Beberapa saat kemudian mereka wahana pun telah berakhir dengan Daniel yang masih merasa bergetar di seluruh tubuhnya setelah akhirnya berhasil melewati wahana tersebut. Sedangkan Ametsa yang melihatnya pun langsung melipat kedua tangannya di dada dengan satu alis yang terangkat.

"Apa kamu benar-benar tidak bisa menaiki wahana?" tanya gadis itu dengan wajah yang lebih serius. "Padahal aku ingin kamu menemaniku malam ini, tapi ... melihatmu yang seperti ini membuatku menjadi khawatir."

Ketika melihat seseorang yang berada di hadapannya hendak melangkahkan kakinya kembal membuat Daniel langsung menghentikannya.

"Ametsa, tunggu." Laki-laki itu mencekal pergelangan tangan dari gadis tersebut lalu kembali berkata, "Kamu mau pergi kemana?"

"Pulang?" jawab Ametsa ragu dengan kedua alis yang terangkat. Akan tetapi Daniel yang berada di sampingnya pun langsung menggelengkan kepala setelah sudah merasa lebih baik dari sebelumnya.

"Tidak, aku sudah berjanji ingin membuatmu bahagia malam ini. Makanya kamu tidak boleh pulang sebelum kamu benar-benar sudah merasa senang hari ini."

Deg.

Begitu sulit untuk Ametsa jelaskan bahwa sosok laki-laki yang berada di hadapannya saat ini memang tidak pernah mudah untuk menyerah sehingga ia menjadi merasa semakin tidak nyaman dengan Daniel yang bersama dengan dirinya sekarang.

"Daniel," panggil gadis itu dengan senyuman manisnya.
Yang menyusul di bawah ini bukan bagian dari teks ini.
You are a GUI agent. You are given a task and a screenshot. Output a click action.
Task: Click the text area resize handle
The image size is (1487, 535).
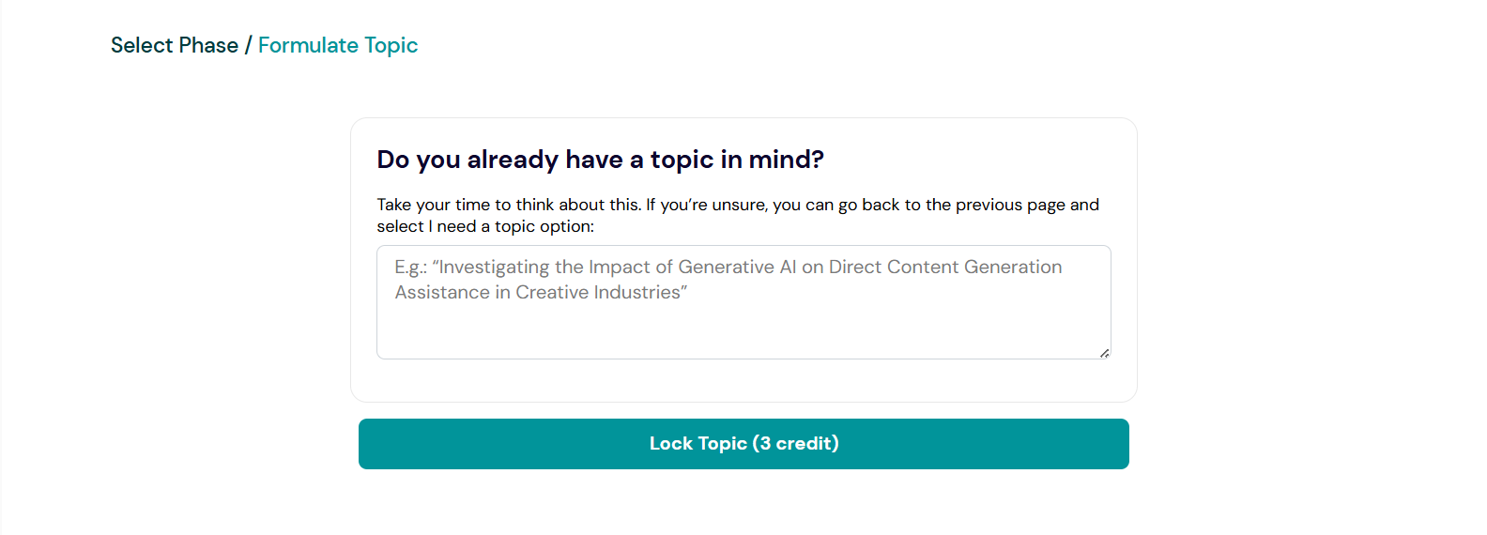click(x=1104, y=353)
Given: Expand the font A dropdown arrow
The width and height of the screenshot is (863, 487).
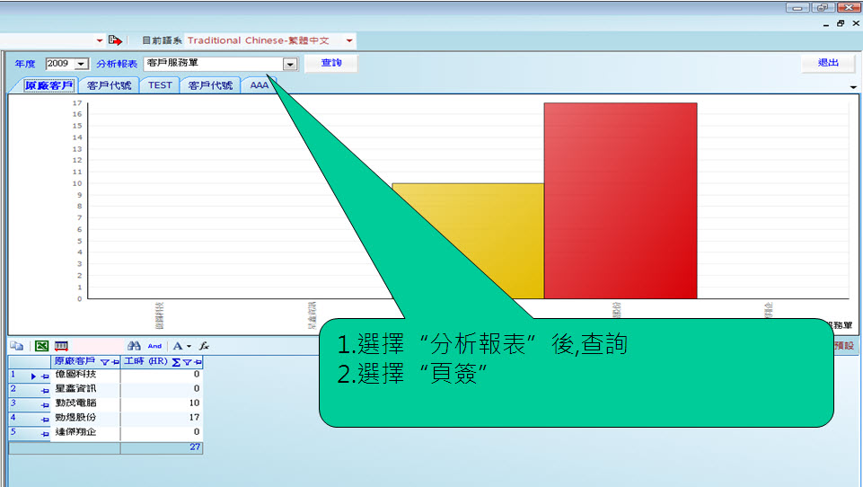Looking at the screenshot, I should [189, 345].
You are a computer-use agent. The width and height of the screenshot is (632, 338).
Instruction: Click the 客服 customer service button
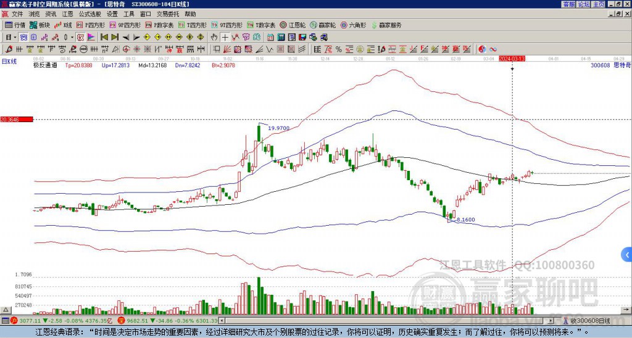[x=568, y=4]
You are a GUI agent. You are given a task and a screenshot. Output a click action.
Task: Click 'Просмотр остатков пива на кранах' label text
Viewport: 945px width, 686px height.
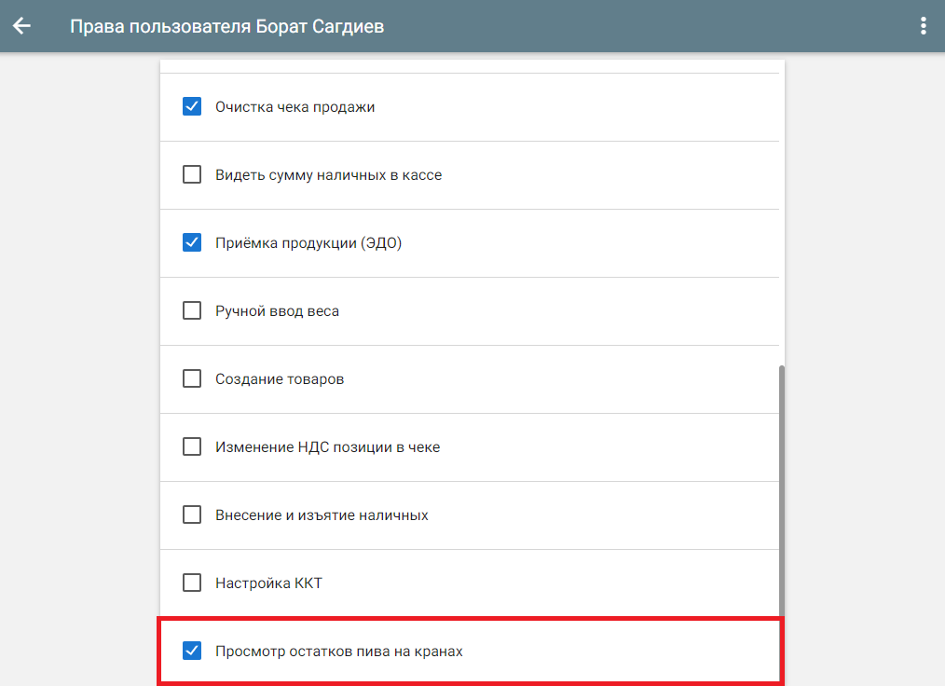338,652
Sedangkan laki-laki tersebut yang mendengarnya pun langsung menyahut dengan kedua alis yang terangkat, "Apa?"

"Sampai kapan kamu akan menggenggam tanganku?" tanya Ametsa dengan tatapannya yang begitu serius.
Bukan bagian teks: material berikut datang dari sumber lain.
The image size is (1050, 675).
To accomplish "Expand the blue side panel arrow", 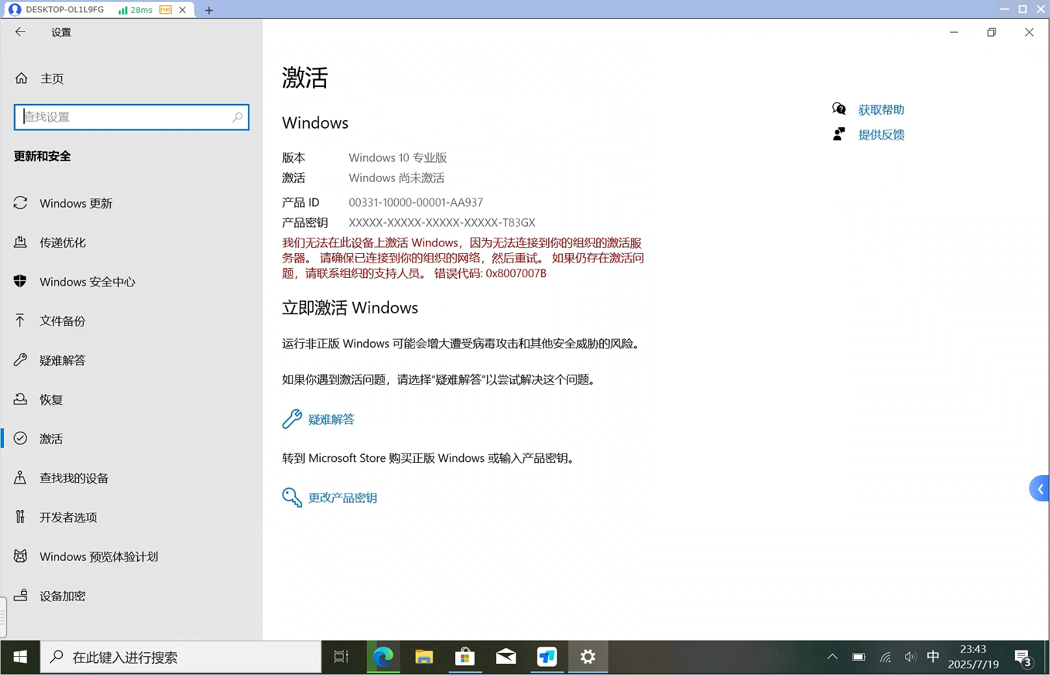I will (1040, 489).
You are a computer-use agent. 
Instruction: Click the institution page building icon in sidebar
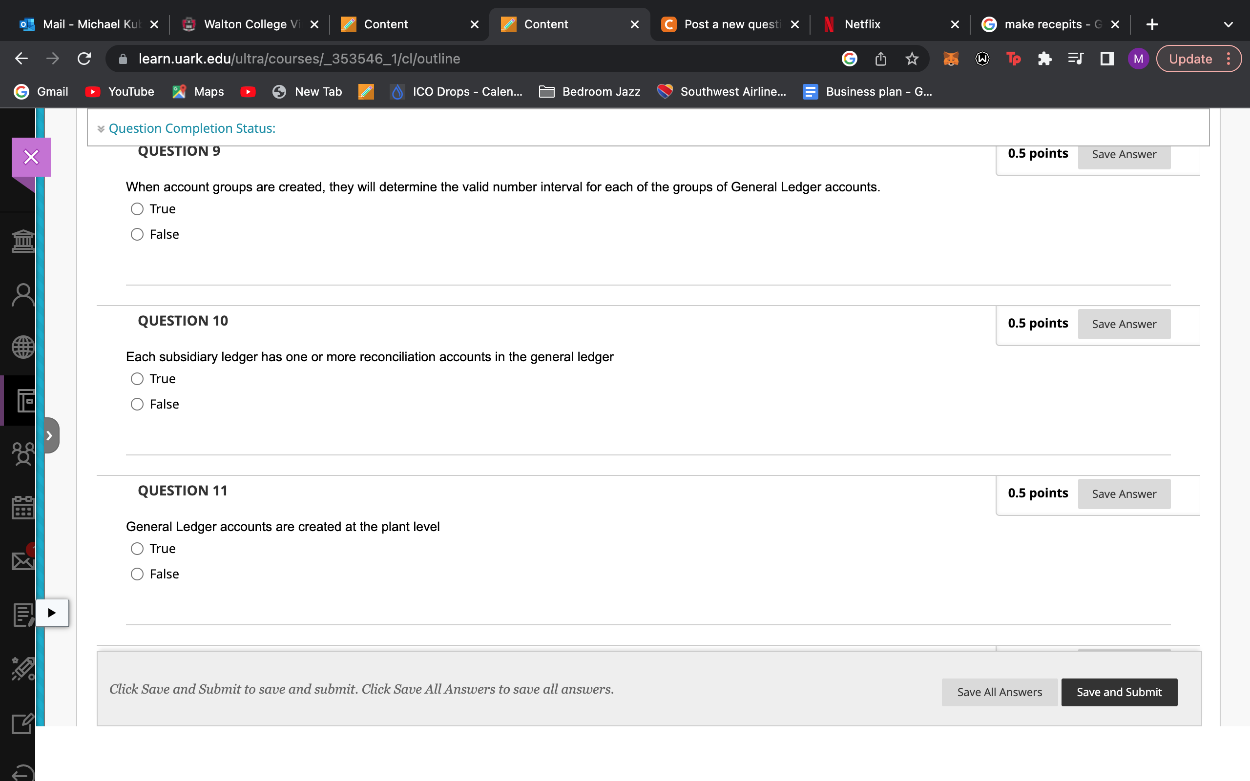click(x=23, y=241)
Daniel yang tersadar pun langsung melihat salah satu tangannya yang masih menggenggam pergelangan tangan dari gadis tersebut sehingag dengan cepat laki-laki tersebut langsung menghentikannya.

"Oh, maafkan aku, Ametsa. Aku tidak bermaksud untuk---" Gadis itu menyela ucapannya dan berkata, "Sudahlah, aku tidak apa-apa, Daniel. Jangan terlalu dipikirkan, ini hanyalah masalah kecil."
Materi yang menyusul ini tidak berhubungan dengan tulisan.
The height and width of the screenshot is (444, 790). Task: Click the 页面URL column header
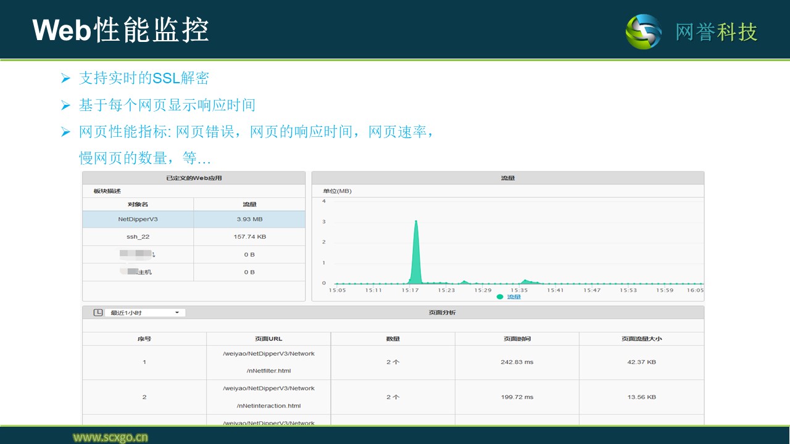pos(268,339)
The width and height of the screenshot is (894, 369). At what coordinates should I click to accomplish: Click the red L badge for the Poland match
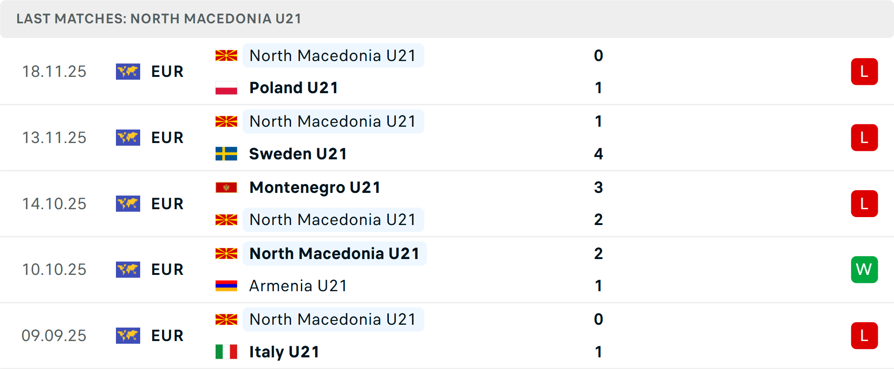[x=865, y=71]
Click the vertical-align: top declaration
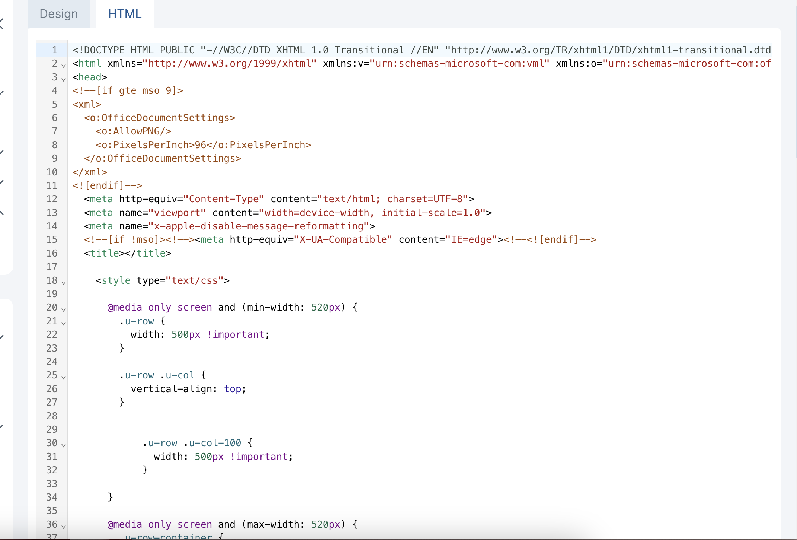 pos(188,389)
"Terima kasih, Ametsa. Kamu memang benar-benar teman terbaikku," ujar Daniel sembari tersenyum getir. "Aku harap kita adalah teman selamanya."

Senyuman Ametsa tiba-tiba meluntur setelah mendengar perkataan yang baru saja dilontarkan oleh seseorang yang berada di hadapannya saat ini. Entah kenapa ia merasa seperti ada pesan tersirat dibalik ucapan terakhirnya tersebut yang membuat dirinya tidak bisa berhenti memikirkannya.

'Aku harap kita adalah teman selamanya.'

Gadis itu tanpa sadar langsung mengalihkan pandangannya dengan pikiran yang terus tertuju kepada apa yang baru saja dikatakan oleh Daniel kepadanya. Suasana pun malah menjadi canggung di antara mereka berdua sehingga laki-laki tersebut yang melihat adanya perubahan dalam diri Ametsa menjadi merasa bersalah.

"Ametsa, maafkan aku. Lupakan saja apa yang baru saja ku katakan, karena itu tidaklah penting."